Background and purpose: To predict malignant course in patients with large middle cerebral artery (MCA) infarction, we combined PET imaging and neuromonitoring, including microdialysis.
Methods: Thirty-four patients with stroke of >50% of the MCA territory in early cerebral CT scan were included. Probes for microdialysis and measurement of intracranial pressure and tissue oxygen pressure (Pto2) were placed into the ipsilateral frontal lobe. PET was performed with 11C-flumazenil to assess CBF and irreversible neuronal damage.

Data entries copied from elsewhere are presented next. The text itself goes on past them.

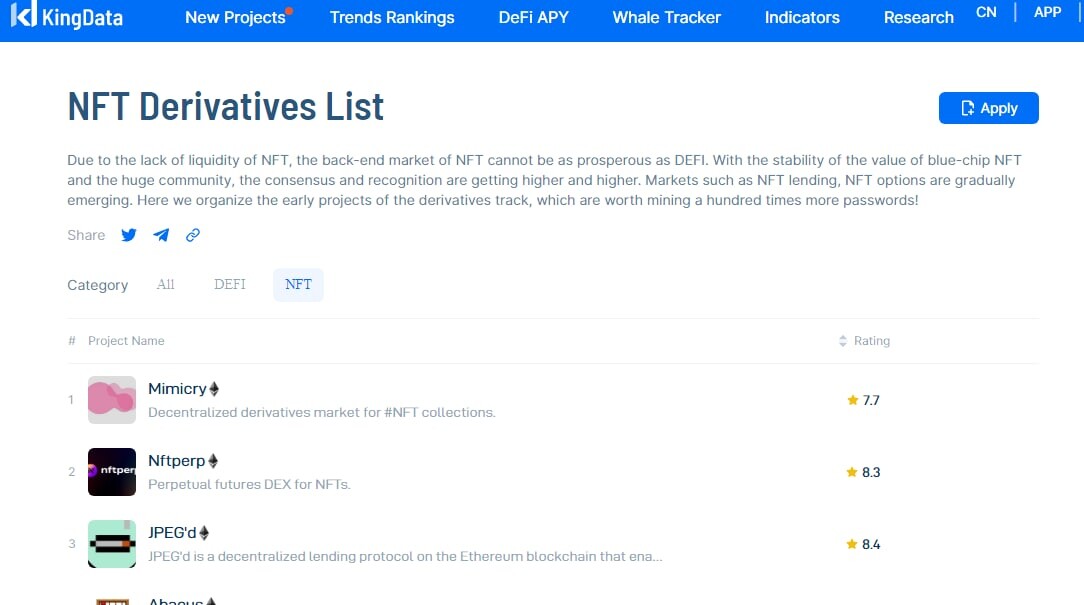Select the All category filter
The image size is (1084, 605).
click(165, 284)
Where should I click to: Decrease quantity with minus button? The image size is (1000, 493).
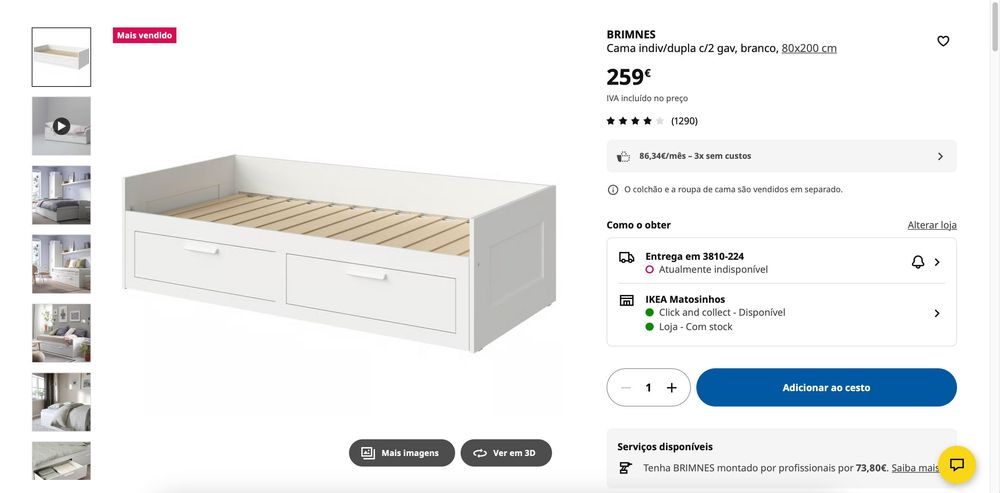(x=626, y=388)
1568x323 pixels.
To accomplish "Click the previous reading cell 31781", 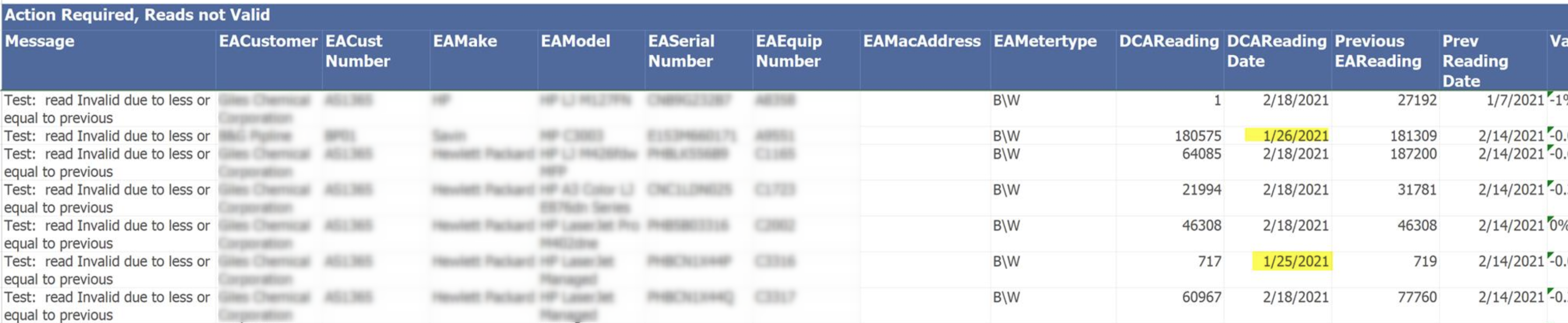I will [1385, 189].
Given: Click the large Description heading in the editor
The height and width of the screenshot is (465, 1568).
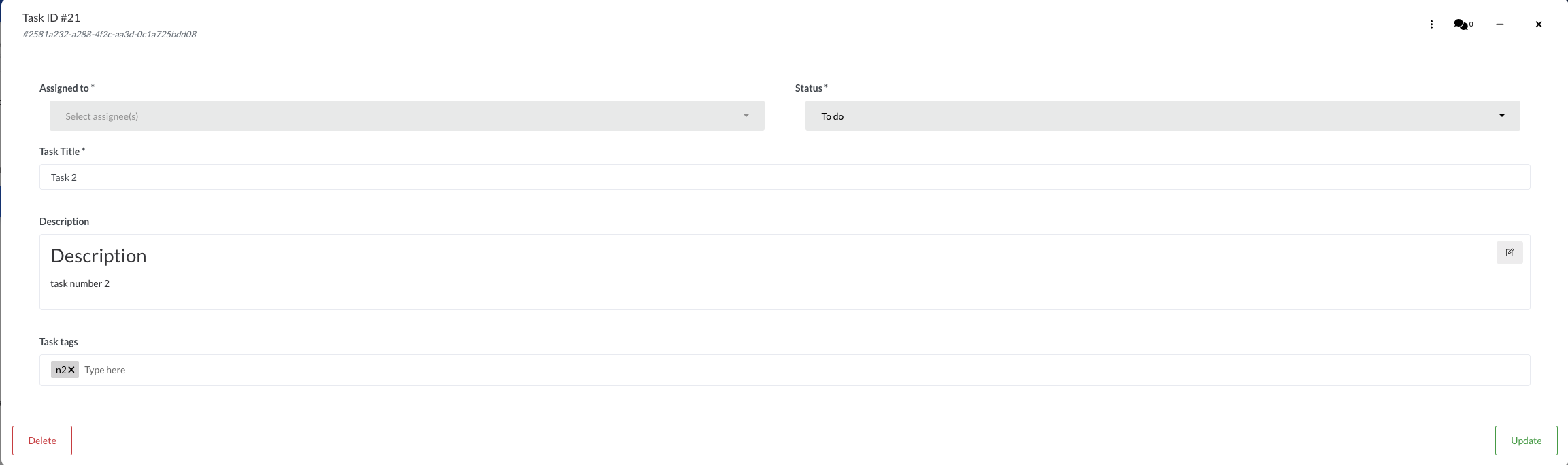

Results: PET measurements within 24 hours after stroke showed larger volumes of ischemic core (mean, 144.5 versus 62.2 cm3) and larger volumes of irreversible neuronal damage (157.9 versus 47.0 cm3) in patients with malignant course (ie, edema formation with midline shift) than in patients with benign course. Mean cerebral blood flow values within the ischemic core were significantly lower and the volume of the ischemic penumbra was smaller in the malignant than in the benign group. In patients with malignant course, cerebral perfusion pressure dropped to <50 to 60 mm Hg 22 to 72 hours (mean, 52.0 hours) after onset of symptoms; subsequently, Pto2 dropped and glutamate increased, indicating secondary ischemia. Maximal changes in the monitored variables reached significant levels for glutamate, aspartate, GABA, glycerol, lactate-to-pyruvate ratio, hypoxanthine, intracranial pressure, cerebral perfusion pressure, and Pto2.
Conclusions: PET allowed prediction of malignant MCA infarction within the time window suggested for hemicraniectomy. Neuromonitoring helped to classify the clinical courses by characterizing pathophysiological sequelae of malignant edema formation. In contrast to PET, however, it did not predict fatal outcome early enough for successful implementation of invasive therapies.